The construction of the High Speed 2 rail link to London has certainly been a driver for both residential and commercial development in the city, paving the way for Blue Chip companies, such as Goldman Sachs and HSBC, to open new offices in Birmingham.

Recent data show a significant increase in high earners moving from London to Birmingham with a 26 per cent rise in numbers of movers earning over £70,000 per year in 2022 compared to 2021 according to Experian. The overall growth of the city is expected to grow by two per cent over the next ten years reaching 3.2m by 2034 according to Oxford Economics.

The city’s economy is also growing, with Oxford Economics forecasting an increase of 16 per cent in Gross Value Added over the next decade from £27.8 billion to £31.8 billion in 2033 – ahead of the 15 per cent forecast across the rest of the UK. Key growth areas are set to power the region’s economy as it moves away from its manufacturing heritage towards life sciences, tech and logistics.

Despite this growth, high inflation and elevated finance costs remain a considerable pressure on households and businesses. While housing affordability in Birmingham is less acute an issue than other areas of the UK, it remains a key focus.

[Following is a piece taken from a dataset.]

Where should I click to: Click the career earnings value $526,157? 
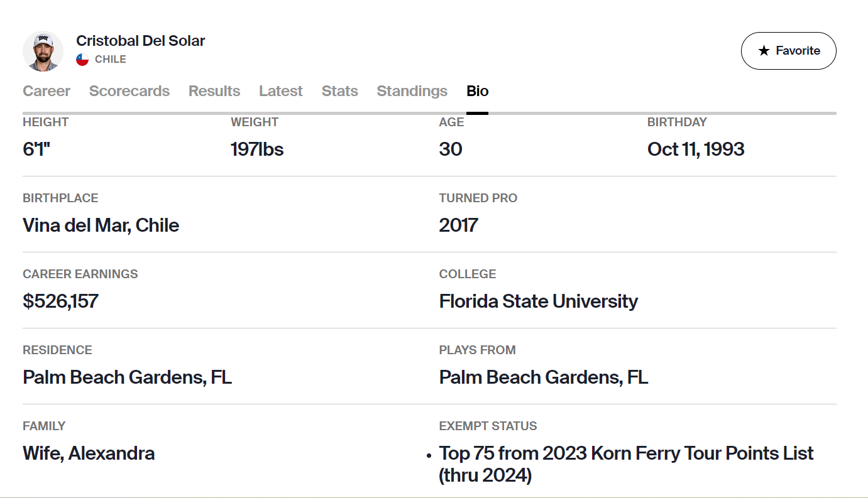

Birmingham continues to attract a large student population to its five universities and currently has the seventh highest enrolment figures out of 169 universities across the country. Rental growth for purpose-built student housing increased 2.1 per cent in 2021-22 according to Knight Frank’s Student Property Index while the Build To Rent sector is seeing 7,206 new homes expected to complete by 2026 with 7354 under construction and a further 8,196 have full planning granted.

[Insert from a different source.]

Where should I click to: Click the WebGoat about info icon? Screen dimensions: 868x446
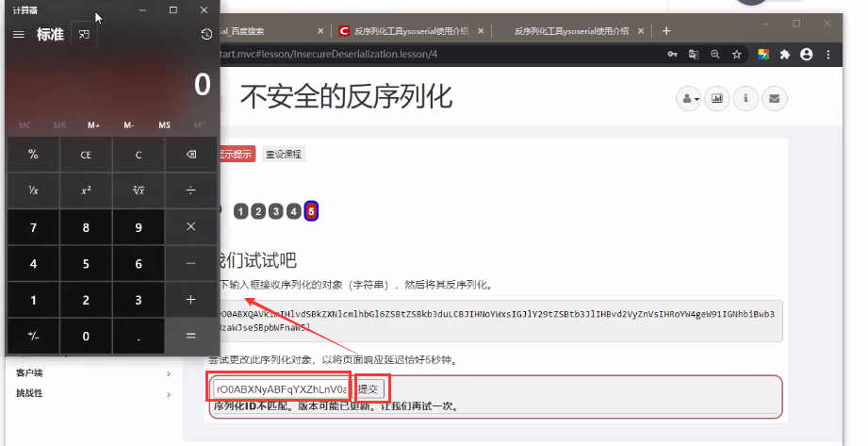745,98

Will Jordan, a partner and head of Birmingham residential development at Knight Frank says: "In the face of market challenges, Birmingham leads the way as one of the UK’s major regional cities, attracting forward thinking developers and investors looking for opportunities within the build to rent and open sales markets.

“With the increase in choosing to migrate to Birmingham from other parts of the UK, there is a huge opportunity to invest in the residential sector and  meet soaring demand. There is so much untapped potential and it’s exciting to play a part in a city which is continuously evolving.”

Anna Ward, an associate in Knight Frank’s research team, adds: “Despite there being a few months remaining of 2023, the fact that housing delivery is currently 60 per cent below the city’s annual housing target is a stark reminder of the supply, demand imbalance in Birmingham. It is reassuring to see plenty of ambitious schemes in the pipeline which will also bring forward new commercial development and jobs, but this only underscores the need to build more homes as the city’s economy and workforce expands.”